Domestic violence survivors face extra stress and increased danger as they share a home with their abusers during this time of shelter-in-place. While federal stimulus checks could provide needed financial help, some abusers might block access to these funds. This reality, combined with the fact that nonprofits are struggling to fundraise, creates an urgent need for help.
That’s why The Allstate Foundation is giving $500,000 to the National Network to End Domestic Violence. The donation will establish a COVID-19 immediate response fund, making over 100 emergency grants available to domestic violence programs across the U.S. demonstrating the greatest need.
“Programs are facing similar challenges as they do after a natural disaster, but COVID-19 is severely stressing the entire country at once,” said Deborah J. Vagins, NNEDV president and CEO. “Front-line local domestic violence workers are keeping their programs open with lower donations and reduced staffing, but they critically need funding. This grant program will provide assistance to small programs when it is needed the most.”
This funding is part of The Allstate Foundation’s $5 million contribution to accelerate COVID-19 relief and recovery for domestic violence survivors, youth in need, first responders and communities at large.
“Many small, local domestic violence programs are working tirelessly to provide survivors access to emergency housing or funds, but they are running out of money and fundraising options are limited,” said Ellen Lisak, senior program officer of The Allstate Foundation. “Despite the enormous challenges, these programs are needed more than ever as experts predict an increase in domestic violence incidents as victims have few places to escape.”
Recognizing the warning signs of domestic violence is the first step in ending the abuse.

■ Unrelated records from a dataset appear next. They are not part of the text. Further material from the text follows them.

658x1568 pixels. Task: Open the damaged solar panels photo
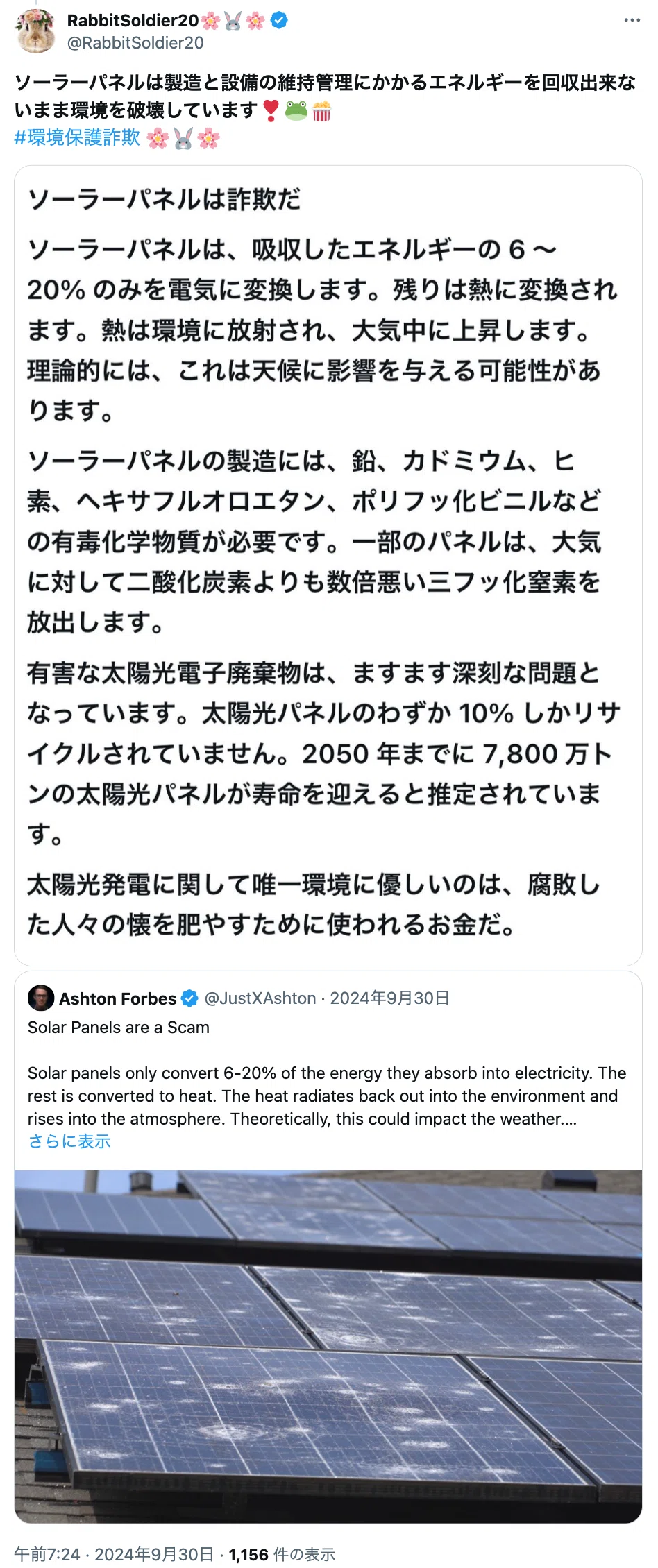tap(328, 1346)
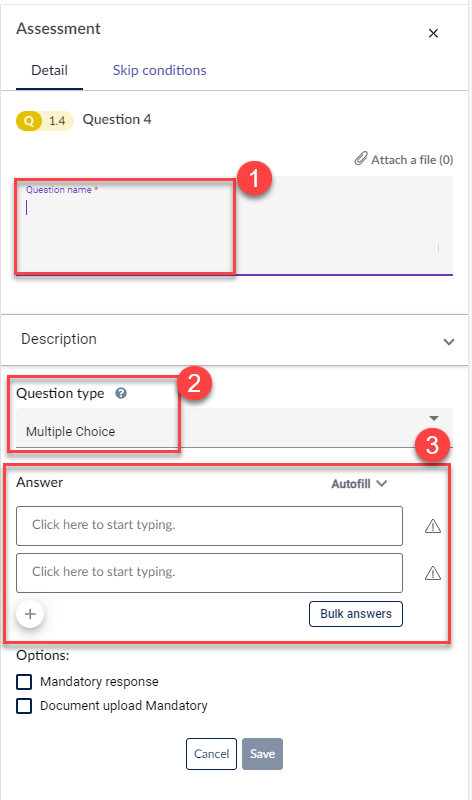Image resolution: width=472 pixels, height=800 pixels.
Task: Focus the Question name text field
Action: click(234, 226)
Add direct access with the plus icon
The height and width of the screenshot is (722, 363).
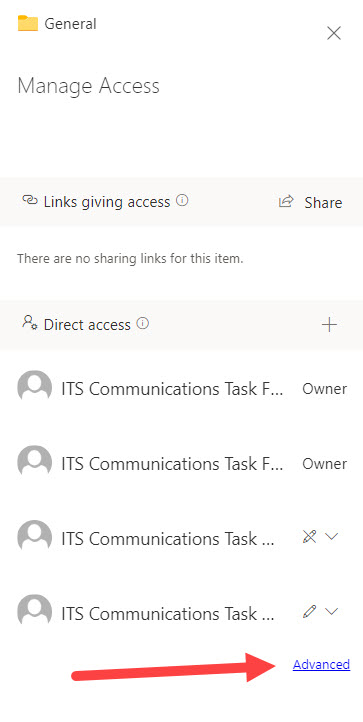coord(329,325)
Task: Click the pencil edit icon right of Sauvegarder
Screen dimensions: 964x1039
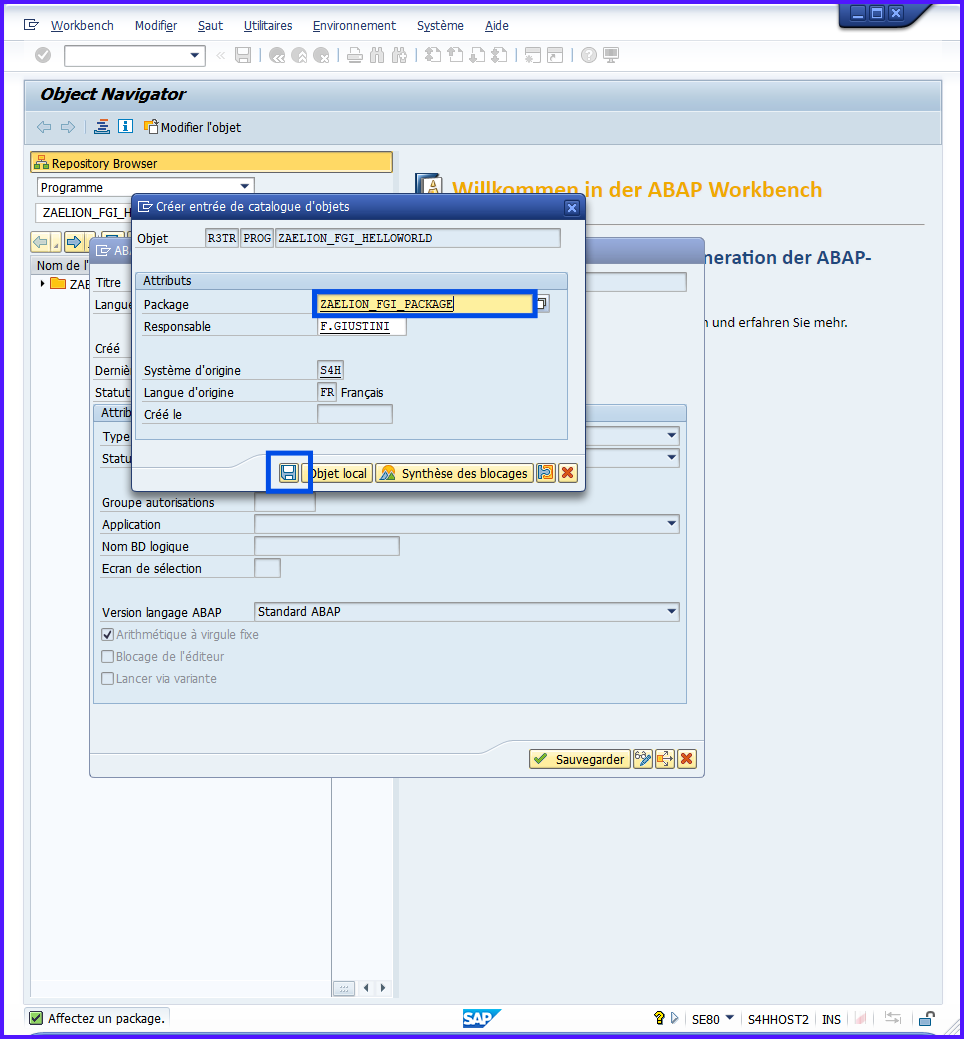Action: click(643, 759)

To learn more, see the resources offered by The Allstate Foundation.
In addition to new grants, many existing Allstate Foundation grants have been reallocated to allow domestic violence nonprofits to use the funds for urgent needs caused by the pandemic such as food, gas cards and cash for survivors of domestic violence.
The Allstate Foundation has invested more than $70 million since 2005 to support domestic violence nonprofits across the U.S. and provided innovative financial empowerment programs for survivors. As the COVID-19 pandemic has rapidly evolved, the Foundation has also provided emergency relief to bolster the National Domestic Violence Hotline’s remote work efforts, which keeps the hotline open to answer survivors’ calls for help. The 24-hour confidential service is available at 1-800-799-SAFE and online.